Train. Every. Day. Not a Monday morning meeting where everyone zones out. Real skill development built around SVG's Phoenix Process — a structured, script-driven sales methodology that every salesperson is expected to execute cold. You'll drill scripts, run role plays, break down objection handling, and coach F&I product presentations until your team can deliver the full transaction from greeting to delivery without flinching.

Close in the showroom. When a salesperson gets stuck — on the commitment, the trade, the numbers, the product presentation — you step in face-to-face with the customer and get it done. Not from behind a desk. In the showroom, at the table, wherever the deal is happening. At SVG, our salespeople own the entire transaction including F&I products, all delivered in the showroom. Your job is to T.O. any part of that process when they need you.

Develop your people individually. You'll run regular one-on-ones with every salesperson on your team. These aren't casual "how's it going" conversations. You're reviewing their individual performance metrics, tracking progress against goals, strategizing on their pending deals, and going through missed opportunities so the same mistakes stop repeating. This is where the real results come from.

Hold the standard. If someone's not running the Phoenix Process, you're correcting it in the moment — not after the customer leaves. The process works. Your job is to make sure it gets executed.


Who This Is For

You've closed customers face-to-face. Recently. Not five years ago. You can teach — not just "watch me do it," but actually break down the mechanics of a close, an objection response, or a product presentation in a way that makes someone else better. You know F&I products — service contracts, GAP, tire and wheel, appearance protection — and you can step into a product presentation and close it with conviction. You believe in process. You don't wing it. You don't let your people wing it. You've sat across from a salesperson in a one-on-one and held them accountable to real numbers and real goals.


Who This Isn't For

Tower managers who haven't closed a customer in the showroom in years. "Coaches" whose only move is "just go get the commitment" with no technique behind it. Managers who got the title because they outlasted everyone else. People who think F&I product presentations are someone else's problem. If your idea of training is a once-a-week PowerPoint or forwarding a motivational YouTube video to the group chat, keep scrolling.


Why SVG

The desk is handled. The leads are coming. The inventory is there. The process exists and it works — it's called Phoenix, and it's waiting for someone to enforce it.
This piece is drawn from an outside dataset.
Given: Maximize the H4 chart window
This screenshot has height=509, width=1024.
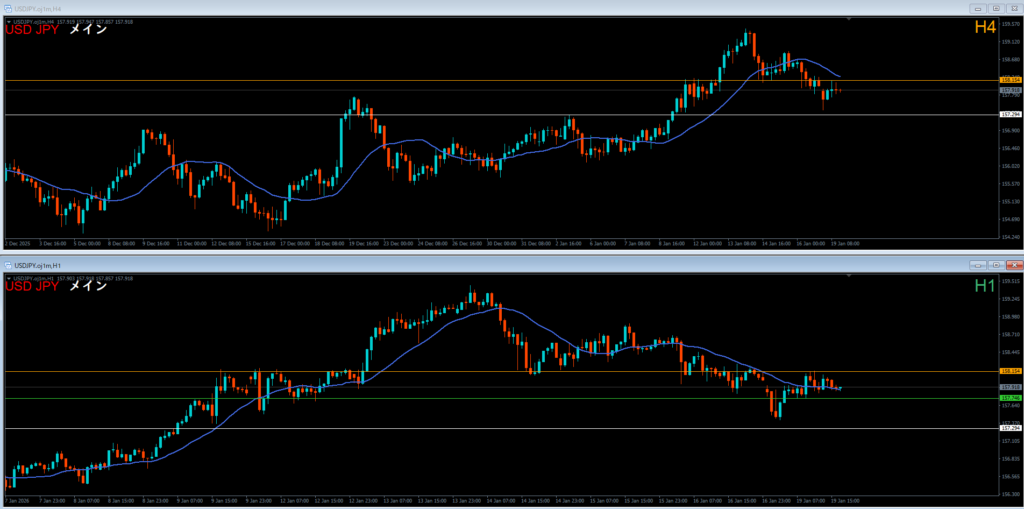Looking at the screenshot, I should [x=996, y=7].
What we need is the person on the floor who teaches it, lives it, and closes what everyone else can't.

If you're at a store right now carrying the floor for people who don't work as hard as you, or you're stuck under leadership that doesn't develop anyone, or you're the best closer in the building and your paycheck doesn't reflect it — stop applying to the same job at a different dealership.

Come build something.


SVG Motors — 7 locations across Ohio representing Chrysler, Dodge, Jeep, RAM, GMC, Chevrolet, and Toyota.

We are an equal opportunity employer.